▸ **Data under study**
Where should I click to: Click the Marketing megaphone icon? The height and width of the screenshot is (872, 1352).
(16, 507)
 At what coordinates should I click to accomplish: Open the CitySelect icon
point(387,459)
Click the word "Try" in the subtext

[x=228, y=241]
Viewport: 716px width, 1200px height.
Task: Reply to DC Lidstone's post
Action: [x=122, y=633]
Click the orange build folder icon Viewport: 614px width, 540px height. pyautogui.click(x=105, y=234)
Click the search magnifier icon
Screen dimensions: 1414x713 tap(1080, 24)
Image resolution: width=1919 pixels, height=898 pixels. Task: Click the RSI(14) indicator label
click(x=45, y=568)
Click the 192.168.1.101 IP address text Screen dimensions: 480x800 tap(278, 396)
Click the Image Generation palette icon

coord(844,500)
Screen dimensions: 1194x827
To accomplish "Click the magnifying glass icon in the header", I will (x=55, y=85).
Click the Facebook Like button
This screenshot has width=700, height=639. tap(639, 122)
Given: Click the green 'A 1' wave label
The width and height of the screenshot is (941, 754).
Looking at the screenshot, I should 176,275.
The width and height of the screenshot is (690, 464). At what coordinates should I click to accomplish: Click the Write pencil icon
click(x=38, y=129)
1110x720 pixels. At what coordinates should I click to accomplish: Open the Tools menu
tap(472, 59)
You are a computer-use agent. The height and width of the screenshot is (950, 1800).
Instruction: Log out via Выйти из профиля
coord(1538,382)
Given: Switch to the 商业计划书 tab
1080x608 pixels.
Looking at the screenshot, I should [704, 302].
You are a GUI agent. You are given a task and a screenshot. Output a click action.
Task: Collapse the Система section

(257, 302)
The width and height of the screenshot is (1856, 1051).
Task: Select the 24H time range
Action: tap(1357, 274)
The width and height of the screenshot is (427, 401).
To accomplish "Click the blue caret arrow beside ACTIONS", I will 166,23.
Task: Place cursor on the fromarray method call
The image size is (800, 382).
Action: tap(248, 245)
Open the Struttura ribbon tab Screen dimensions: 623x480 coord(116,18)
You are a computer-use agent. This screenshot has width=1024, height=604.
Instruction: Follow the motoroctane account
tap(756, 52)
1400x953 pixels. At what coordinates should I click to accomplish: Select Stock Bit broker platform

▸ **Problem requirements**
Supply the entire listing above again, word for word.

▸ **Answer space**
Where should I click to: Click the Marketing megaphone icon? The height and width of the screenshot is (872, 1352).
(16, 507)
 At what coordinates should I click to accomplish: Open the CitySelect icon
point(387,459)
Click the word "Try" in the subtext

[x=228, y=241]
Viewport: 716px width, 1200px height.
Task: Reply to DC Lidstone's post
Action: [x=122, y=633]
Click the orange build folder icon Viewport: 614px width, 540px height. pyautogui.click(x=105, y=234)
Click the search magnifier icon
Screen dimensions: 1414x713 tap(1080, 24)
Image resolution: width=1919 pixels, height=898 pixels. Task: Click the RSI(14) indicator label
click(x=45, y=568)
Click the 192.168.1.101 IP address text Screen dimensions: 480x800 tap(278, 396)
Click the Image Generation palette icon

coord(844,500)
Screen dimensions: 1194x827
To accomplish "Click the magnifying glass icon in the header", I will (x=55, y=85).
Click the Facebook Like button
This screenshot has width=700, height=639. tap(639, 122)
Given: Click the green 'A 1' wave label
The width and height of the screenshot is (941, 754).
Looking at the screenshot, I should 176,275.
The width and height of the screenshot is (690, 464). At what coordinates should I click to accomplish: Click the Write pencil icon
click(x=38, y=129)
1110x720 pixels. At what coordinates should I click to accomplish: Open the Tools menu
tap(472, 59)
You are a computer-use agent. The height and width of the screenshot is (950, 1800).
Instruction: Log out via Выйти из профиля
coord(1538,382)
Given: Switch to the 商业计划书 tab
1080x608 pixels.
Looking at the screenshot, I should [704, 302].
You are a GUI agent. You are given a task and a screenshot. Output a click action.
Task: Collapse the Система section

(257, 302)
The width and height of the screenshot is (1856, 1051).
Task: Select the 24H time range
Action: tap(1357, 274)
The width and height of the screenshot is (427, 401).
To accomplish "Click the blue caret arrow beside ACTIONS", I will 166,23.
Task: Place cursor on the fromarray method call
The image size is (800, 382).
Action: tap(248, 245)
Open the Struttura ribbon tab Screen dimensions: 623x480 coord(116,18)
You are a computer-use agent. This screenshot has width=1024, height=604.
Instruction: Follow the motoroctane account
tap(756, 52)
1400x953 pixels. At what coordinates should I click to accomplish: Select Stock Bit broker platform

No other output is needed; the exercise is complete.